### EXERCISE AIM
For the entries that follow, restate word for word the line containing "Given: Open Organizations in the sidebar", the line containing "The width and", and every line that lies between them.

### INPUT
□ □ □

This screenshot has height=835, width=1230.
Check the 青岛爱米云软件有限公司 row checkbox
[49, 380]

□ □ □

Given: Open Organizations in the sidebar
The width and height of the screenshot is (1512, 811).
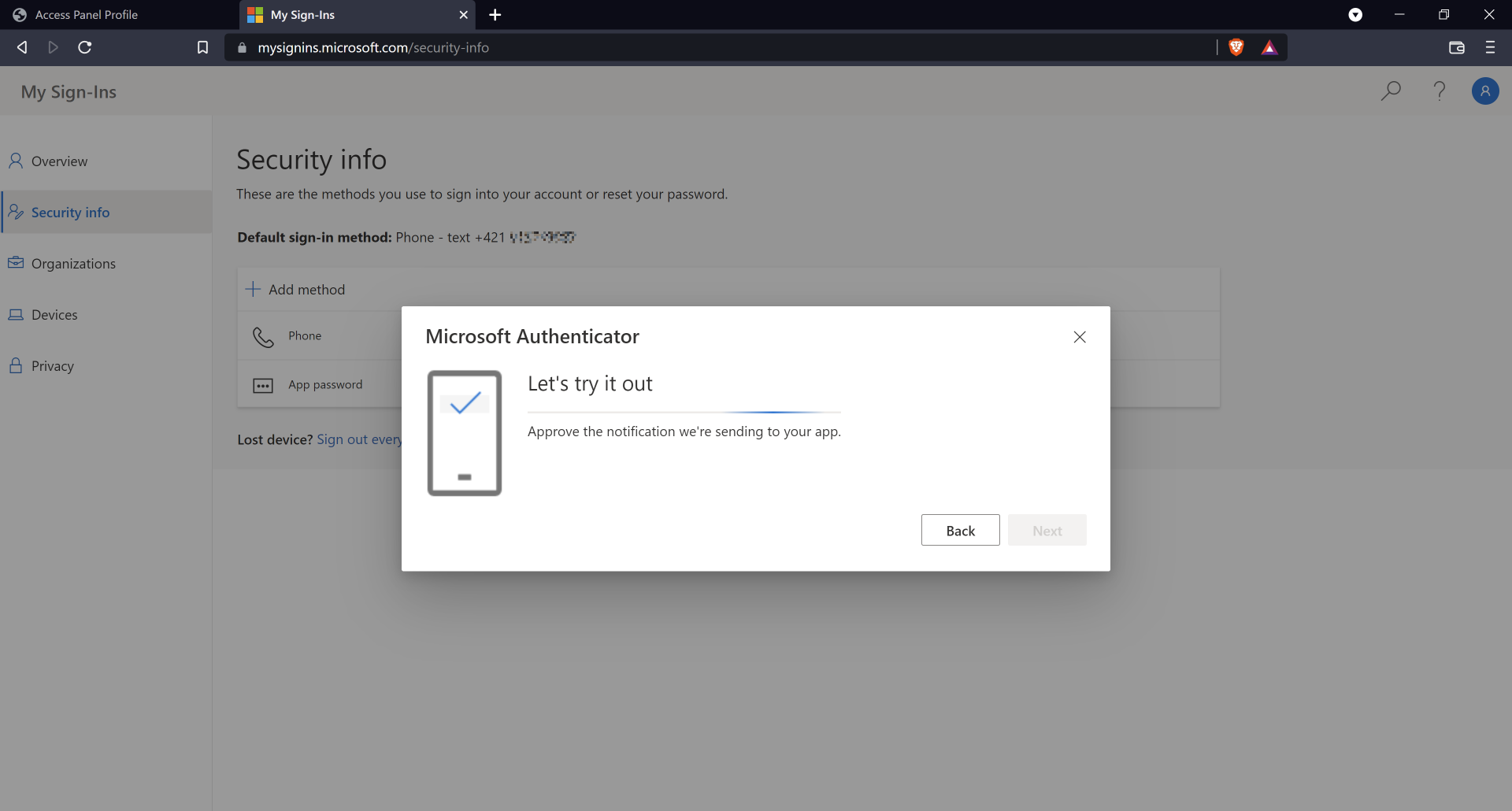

□ □ □

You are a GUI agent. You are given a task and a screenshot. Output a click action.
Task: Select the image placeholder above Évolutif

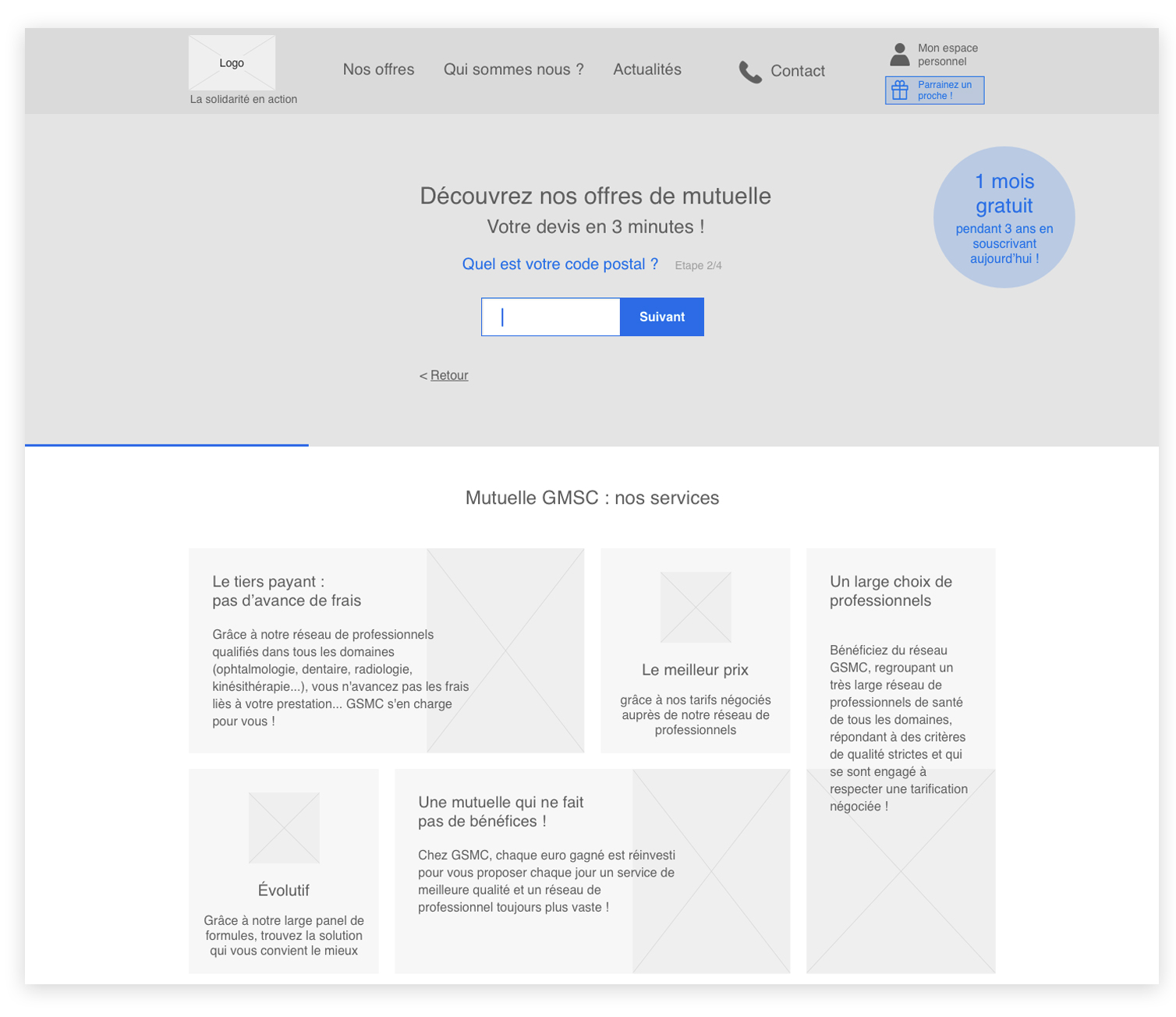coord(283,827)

□ □ □

### SOLUTION
Given: Open Organizations in the sidebar
The width and height of the screenshot is (1512, 811).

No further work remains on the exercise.